MIGRANTS living in shanty camps in northern France will be put on ferries and sent to Britain the day after a vote to leave the EU, a French mayor warned last night.
Franck Dhersin said the Touquet agreement, which was signed in 2003 and places the UK border at the French ports, will be quickly torn up after an out vote, allowing the French government to hire DFDS ferries to start the mass exodus immediately.
The ferry company operates from Calais and Dunkirk to Dover.
French gendarmes would be called in to police the vessels when the evacuations begin.
Mr Dhersin, a no-nonsense mayor for a 7,000 strong community at Teteghem, a large suburb of Dunkirk, was last year instrumental in closing a migrant camp in the town where shootings had taken place between rival people-smuggling gangs.

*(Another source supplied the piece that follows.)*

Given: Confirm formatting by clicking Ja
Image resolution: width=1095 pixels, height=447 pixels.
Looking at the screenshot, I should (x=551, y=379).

Plans for the mass ferry evacuations have the full backing of Calais mayor Natalie Bouchart and Xavier Bertrand, the recently re-elected powerful president of the Nord-Pasde-Calais-Picardie region.
In an exclusive interview with the Sunday Express, Mr Dhersin said: “We all believe that Britain will vote to leave the EU because of the rise of nationalism, not only in your country, but in other European countries as well.

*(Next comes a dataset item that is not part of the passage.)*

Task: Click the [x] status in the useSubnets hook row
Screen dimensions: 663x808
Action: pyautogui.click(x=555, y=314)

“Then the Touquet agreement we have at the moment, which puts the UK border in France, will quickly come to an end. Be in no doubt, it will no longer exist.
“The border will move to Dover and so the migrants who come to Calais and other ports and towns in northern France will then be put on DFDS ferries and taken to Dover. This will happen.

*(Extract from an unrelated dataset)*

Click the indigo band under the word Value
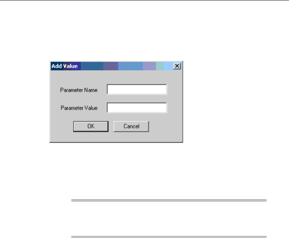This screenshot has height=238, width=289. [x=76, y=66]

“The people of Dunkirk and Calais have had enough. We are the officials and this is what has been decided.”
He added: “I am sure this will happen, so Britain had better start getting ready. In two years time we will no longer have this problem in northern France. This is not a threat or talk, this is how it will be.”
A senior local government official working in northern France said: “We have been closely looking at the treaty with Britain and we think it can be undone quickly.
“We have lived with the issue of migrants for 10 years or more and we are not impressed with the British position so we are planning for an out vote. We think that is likely. We see it as an opportunity to solve this problem and let the British deal with it.”
He added there were no plans to take migrants through the Channel Tunnel if Britain votes to leave.
Damian Collins, Tory MP for Folkestone and Hythe, who has come out in favour of the remain campaign, said: “This just goes to show the serious threat that is posed to our authority to manage our borders in France and the very real prospect that we could lose that power. French politicians are desperate for those powers to go because they can see it keeps migrants on their side of the Channel.”
He added that although Britain could still turn away migrants landing on its shores, he fears for the chaos it would ensue for the country and its relationship with France.
However, the mayor’s threat provoked an angry response from Tory MP Steve Baker, the co-chairman of Conservatives for Britain, who warned: “The British people will not respond well to blackmail. These are hollow threats. Any immigrants brought over on a ferry to the UK illegally would be sent back to France and the ferry companies would be fined. We want to have friendly relations with all European countries after we Vote Leave. All talk of recrimination is counterproductive.”
Dan Hannan, Tory MEP for South East England, agreed, saying: “If French politicians think the British people respond to bullying or threats, they haven’t read our history.”
Although the migrant camp at Teteghem has gone, there is still a large camp with 1,500 migrants at Grand-Synthe, just outside Dunkirk.
Armed French police ring the site, which lies next to an affluent housing development.
Tomorrow French police will move on to the site in force to move some of the migrants into nearby wooden shelters.
If they meet any resistance they will use tear gas.
Mr Dhersin said: “It is better for the families to have wooden homes but this is not a long term plan.”
He said many migrants from Calais and other areas have been moved to empty holiday camps across France.
“The plan is to get them away from the people smugglers and give them somewhere better to stay. They are asked if they want to stay in France but only about 15 per cent want to. The rest want to go to England.”
In the spring, when the weather improves, he expects most of those in the holiday camps will head back to Calais to try and illegally board trains, trucks or cars to England.
Demolition work on filthy makeshift homes at the jungle camp in Calais will resume tomorrow with families and unaccompanied children being moved to better temporary accommodation nearby.
Anarchists, British and German, have been encouraging migrants to confront riot police and there have been angry clashes.
However, on Friday tensions were reduced when migrants played cricket in front of smiling gendarmes in the winter sunshine.
One Afghan, Ilias, said: “We are trying to tell the police we don’t want to fight. It is not fair on the children to have tear gas in the camp.”
Although five acres has been flattened there is still an international legal centre, a theatre and a church.
Official figures show a record 1.25 million asylum seekers arrived in the EU last year, which is up from 563,680 in 2014.
Last year 38,400 claims were lodged in the UK, a rise of 19 per cent from year before.
Last week France’s economy minister, Emmanuel Macron, said the Le Touquet agreement would be threatened by a British withdrawal from the EU.
French President Francois Hollande also warned of “consequences” if the UK voted to leave.